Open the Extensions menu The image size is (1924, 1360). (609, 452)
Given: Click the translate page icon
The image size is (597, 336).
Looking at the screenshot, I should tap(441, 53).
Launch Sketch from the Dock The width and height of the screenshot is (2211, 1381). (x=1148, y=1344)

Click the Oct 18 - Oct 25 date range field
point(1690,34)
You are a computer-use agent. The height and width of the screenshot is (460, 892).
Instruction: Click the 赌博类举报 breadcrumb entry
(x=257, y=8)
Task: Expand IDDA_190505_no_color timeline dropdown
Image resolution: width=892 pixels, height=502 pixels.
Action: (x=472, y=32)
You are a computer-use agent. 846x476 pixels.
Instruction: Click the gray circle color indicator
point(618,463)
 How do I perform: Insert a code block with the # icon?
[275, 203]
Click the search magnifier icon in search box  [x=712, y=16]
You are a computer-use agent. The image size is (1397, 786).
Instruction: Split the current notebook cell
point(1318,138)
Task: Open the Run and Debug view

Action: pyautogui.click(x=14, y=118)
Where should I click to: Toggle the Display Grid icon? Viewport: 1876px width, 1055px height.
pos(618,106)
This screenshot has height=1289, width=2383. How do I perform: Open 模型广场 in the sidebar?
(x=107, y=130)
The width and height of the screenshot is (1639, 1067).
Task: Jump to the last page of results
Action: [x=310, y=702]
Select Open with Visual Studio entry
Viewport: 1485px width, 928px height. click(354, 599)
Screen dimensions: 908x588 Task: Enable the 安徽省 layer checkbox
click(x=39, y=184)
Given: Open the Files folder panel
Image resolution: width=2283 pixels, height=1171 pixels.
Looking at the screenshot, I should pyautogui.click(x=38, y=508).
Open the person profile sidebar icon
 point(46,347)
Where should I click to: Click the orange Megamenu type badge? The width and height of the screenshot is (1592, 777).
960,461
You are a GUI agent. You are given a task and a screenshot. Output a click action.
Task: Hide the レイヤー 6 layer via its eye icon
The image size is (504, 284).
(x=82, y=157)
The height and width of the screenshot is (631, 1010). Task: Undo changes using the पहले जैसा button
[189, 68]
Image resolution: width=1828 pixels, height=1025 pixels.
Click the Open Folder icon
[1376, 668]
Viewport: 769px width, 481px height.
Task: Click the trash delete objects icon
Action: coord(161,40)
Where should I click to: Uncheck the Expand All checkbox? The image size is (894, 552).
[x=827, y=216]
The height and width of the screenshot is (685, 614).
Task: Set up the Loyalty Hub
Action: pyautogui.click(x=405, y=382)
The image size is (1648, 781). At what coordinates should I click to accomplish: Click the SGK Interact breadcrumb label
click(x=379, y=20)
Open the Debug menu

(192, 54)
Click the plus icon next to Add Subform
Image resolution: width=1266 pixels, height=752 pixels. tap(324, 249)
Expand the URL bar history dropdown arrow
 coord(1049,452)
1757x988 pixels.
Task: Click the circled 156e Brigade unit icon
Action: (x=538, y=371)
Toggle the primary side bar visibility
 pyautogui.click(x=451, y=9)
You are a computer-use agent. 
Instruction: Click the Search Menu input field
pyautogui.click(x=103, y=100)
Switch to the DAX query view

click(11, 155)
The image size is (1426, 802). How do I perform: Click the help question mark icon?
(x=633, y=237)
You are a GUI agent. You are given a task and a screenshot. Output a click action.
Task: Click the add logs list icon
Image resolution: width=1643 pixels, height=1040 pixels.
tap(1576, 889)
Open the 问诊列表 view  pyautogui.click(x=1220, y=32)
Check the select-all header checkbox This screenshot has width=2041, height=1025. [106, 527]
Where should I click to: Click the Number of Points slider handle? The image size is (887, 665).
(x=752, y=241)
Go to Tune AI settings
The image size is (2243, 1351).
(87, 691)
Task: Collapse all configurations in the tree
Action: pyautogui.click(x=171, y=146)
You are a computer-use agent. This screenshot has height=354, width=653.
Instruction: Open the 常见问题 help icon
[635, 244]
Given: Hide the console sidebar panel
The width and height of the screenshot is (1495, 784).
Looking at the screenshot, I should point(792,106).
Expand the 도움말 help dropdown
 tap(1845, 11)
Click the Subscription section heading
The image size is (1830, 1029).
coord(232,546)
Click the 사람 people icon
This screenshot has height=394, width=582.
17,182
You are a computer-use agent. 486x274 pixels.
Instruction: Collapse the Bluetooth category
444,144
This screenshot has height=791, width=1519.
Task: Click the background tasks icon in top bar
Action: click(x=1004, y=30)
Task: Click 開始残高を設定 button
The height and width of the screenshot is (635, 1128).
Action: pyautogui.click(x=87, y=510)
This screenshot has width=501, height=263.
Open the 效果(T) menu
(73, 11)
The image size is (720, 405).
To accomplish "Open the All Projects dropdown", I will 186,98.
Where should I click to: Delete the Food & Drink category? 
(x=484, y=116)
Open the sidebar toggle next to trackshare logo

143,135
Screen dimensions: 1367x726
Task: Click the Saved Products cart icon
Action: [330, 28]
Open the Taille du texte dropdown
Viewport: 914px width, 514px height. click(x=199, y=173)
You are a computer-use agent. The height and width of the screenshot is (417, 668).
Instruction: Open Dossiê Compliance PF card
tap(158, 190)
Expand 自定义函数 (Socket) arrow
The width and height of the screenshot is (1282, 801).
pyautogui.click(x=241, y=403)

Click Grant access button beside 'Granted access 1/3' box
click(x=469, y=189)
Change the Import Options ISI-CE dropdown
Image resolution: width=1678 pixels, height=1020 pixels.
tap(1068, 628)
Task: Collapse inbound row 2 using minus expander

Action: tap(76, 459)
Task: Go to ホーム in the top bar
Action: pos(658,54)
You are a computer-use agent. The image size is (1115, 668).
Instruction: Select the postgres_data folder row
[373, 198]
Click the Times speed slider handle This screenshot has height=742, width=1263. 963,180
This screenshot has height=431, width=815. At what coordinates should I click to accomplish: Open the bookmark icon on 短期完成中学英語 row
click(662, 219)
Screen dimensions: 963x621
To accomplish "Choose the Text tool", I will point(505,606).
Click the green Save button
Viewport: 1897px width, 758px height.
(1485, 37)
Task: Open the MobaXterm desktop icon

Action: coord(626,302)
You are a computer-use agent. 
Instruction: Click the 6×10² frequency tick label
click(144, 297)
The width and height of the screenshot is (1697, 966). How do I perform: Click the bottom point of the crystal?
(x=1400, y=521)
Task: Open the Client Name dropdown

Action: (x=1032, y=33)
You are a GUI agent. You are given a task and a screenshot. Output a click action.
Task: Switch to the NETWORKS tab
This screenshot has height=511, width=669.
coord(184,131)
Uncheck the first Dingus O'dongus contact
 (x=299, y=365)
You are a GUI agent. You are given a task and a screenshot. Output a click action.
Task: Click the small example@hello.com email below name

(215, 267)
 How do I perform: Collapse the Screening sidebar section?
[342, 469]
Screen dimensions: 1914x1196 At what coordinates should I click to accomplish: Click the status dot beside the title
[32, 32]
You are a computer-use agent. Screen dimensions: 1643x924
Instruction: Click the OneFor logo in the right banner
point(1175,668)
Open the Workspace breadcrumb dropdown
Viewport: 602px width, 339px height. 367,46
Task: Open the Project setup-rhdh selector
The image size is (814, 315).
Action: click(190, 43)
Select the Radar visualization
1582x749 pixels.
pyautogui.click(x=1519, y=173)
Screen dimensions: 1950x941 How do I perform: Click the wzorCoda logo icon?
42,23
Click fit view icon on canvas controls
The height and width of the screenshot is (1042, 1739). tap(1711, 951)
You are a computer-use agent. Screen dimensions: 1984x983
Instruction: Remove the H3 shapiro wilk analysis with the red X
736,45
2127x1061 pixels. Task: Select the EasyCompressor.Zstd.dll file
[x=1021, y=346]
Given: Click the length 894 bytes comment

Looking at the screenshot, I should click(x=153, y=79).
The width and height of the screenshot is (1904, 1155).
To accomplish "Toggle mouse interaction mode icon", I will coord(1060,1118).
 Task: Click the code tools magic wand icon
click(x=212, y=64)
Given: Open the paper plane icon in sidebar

--------------------------------------------------

# What is needed
Say how many lines in the preceding material include the word "panel", with no other words in the reply.

# Response below
2